Não podemos negar que as relações bilaterais entre Portugal e Angola sempre sofreram oscilações ao longo da história, mas, e como defenderam alguns empresários e analistas recentemente, a passividade por parte do Governo português nos últimos tempos é notória, muito provavelmente devido às divergências provocadas pelo caso que envolveu o ex-vice-presidente de Angola, Manuel Vicente.
Este “vazio” diplomático (e económico) parece querer ser ocupado de vez por Espanha, que encontra em África possibilidades de negócios para os seus empresários em áreas estratégicas, além de diversificar a sua economia para além da Europa e das Américas (e, na globalização, esse é um factor cada vez mais determinante na carteira económica dos países).
Se no passado a presença portuguesa em Angola era vista por parte dos próprios angolanos como fundamental para a sua capacidade produtiva e de crescimento, hoje tal não é mais uma realidade, como comprova aliás a balança comercial favorável a Portugal, que, ano após ano, tem diminuído a olhos vistos com a tendência de equilíbrio para breve, uma clara demonstração de que Angola encontra em outros parceiros soluções comerciais que antes eram entregues em exclusivo a Portugal.
Há duas áreas notórias em que Espanha parece encontrar em Angola um parceiro ideal para a sua expansão comercial (e, repetimos, expansão estratégica): a indústria petrolífera e a das energias renováveis.

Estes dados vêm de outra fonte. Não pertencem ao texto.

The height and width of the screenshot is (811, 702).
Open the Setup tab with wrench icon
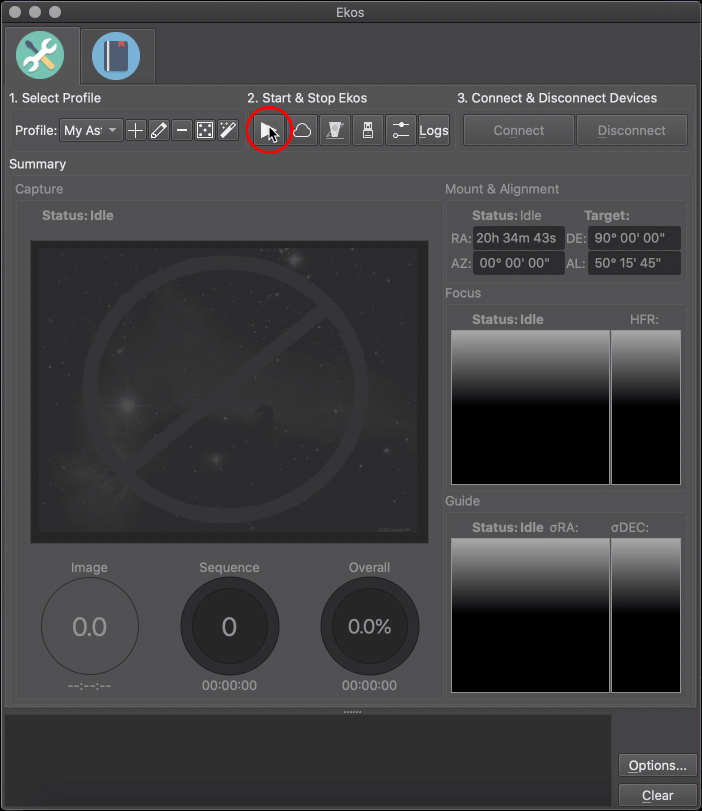(40, 56)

Em relação à primeira, não podemos ignorar que o petróleo representa 50% do Produto Interno Bruto, 95% das exportações e 80% da receita pública de Angola, segundo maior produtor do continente. Apesar de há anos o país procurar diversificar a sua economia e limitar o peso da exportação de petróleo, a verdade é que Angola ainda continua dependente do ouro negro, como admitem os seus próprios políticos.
Já em relação às energias renováveis, um projecto em concreto demonstra como o país pode ser uma referência em breve no continente africano: com um investimento de 525 milhões de euros, o promotor norte-americano Sun Africa LLC, apoiado pelos governos da Suécia e dos Estados Unidos, começou a construir sete centrais fotovoltaicas no país, o que vai fazer com que Angola albergue o maior parque de solar fotovoltaico da África subsariana (a primeira pedra foi colocada no passado dia 11 de Março, em Biopio).

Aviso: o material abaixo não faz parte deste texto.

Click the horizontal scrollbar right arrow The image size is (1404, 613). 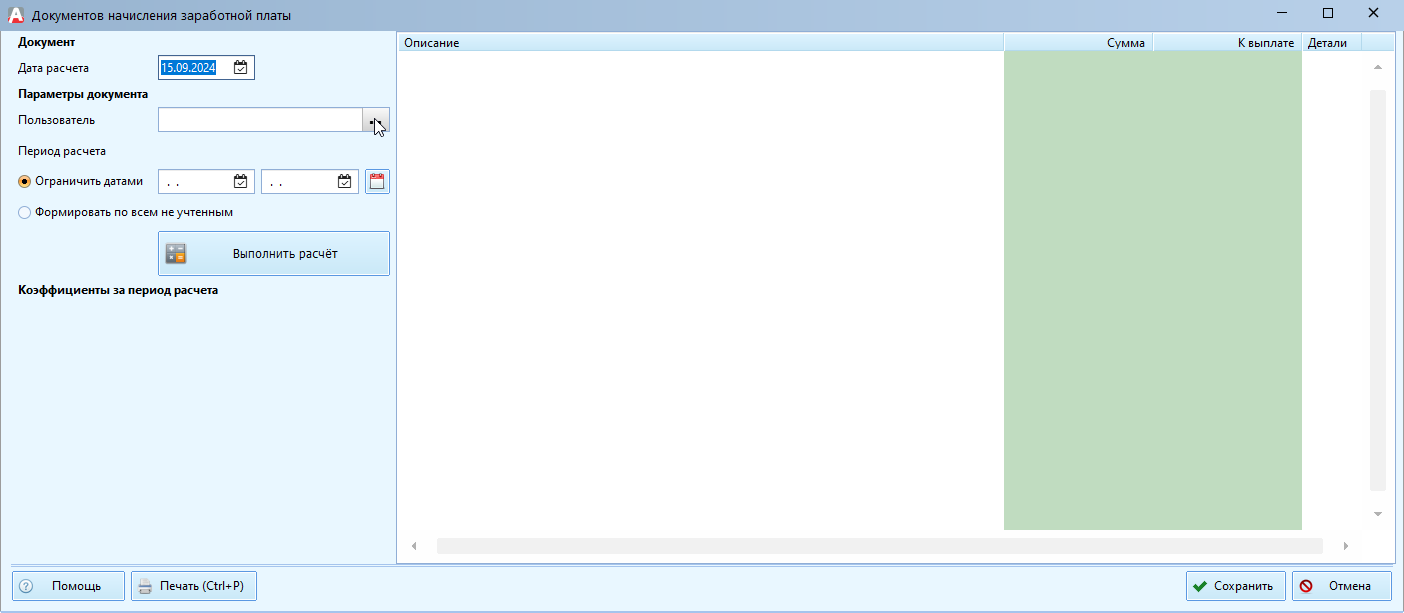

Mas o desejo do Governo espanhol era ampliar ao máximo a sua participação nas principais áreas económicas do país e conseguiu-o com a assinatura de vários acordos e memorandos em áreas como o transporte aéreo, pesca, segurança, defesa, agro-indústria, água, saneamento, tratamento de resíduos sólidos, hospitais e gestão sanitária, bens de capital, turismo, etc.
Este interesse de Espanha em Angola não é de agora, há alguns anos que os espanhóis têm conseguido vir a afirmar-se como parceiro comercial do país. Por exemplo, em 2020, Espanha foi o primeiro cliente europeu dos angolanos e o sétimo fornecedor.
Portanto, não foi por acaso que João Lourenço afirmou publicamente, no final da visita oficial de Pedro Sánchez, que Espanha é hoje o parceiro preferencial de Angola na União Europeia no processo de diversificação da sua economia tendo como objectivo acabar com a dependência excessiva do petróleo. E, para isso, é necessário investimento externo, com o Governo espanhol pronto a ajudar e a apoiar os seus empresários (há neste momento 82 projectos de origem espanhola avaliados em mais de 406 milhões de euros distribuídos pelos sectores da indústria, construção civil, prestação de serviços, agricultura e indústria extractiva).
Portanto, e ao que tudo indica, Portugal deixou de ser a solução para o presente e o futuro de Angola. Espanha resolveu assumir de vez esse papel, aproveitando uma certa letargia do Governo português. No mundo de hoje, não há tempo para viver do passado e exigem-se respostas imediatas. Entre o “vai ou não vai” da política portuguesa, Espanha assume-se de vez como a resposta desejada pelo Governo de Angola.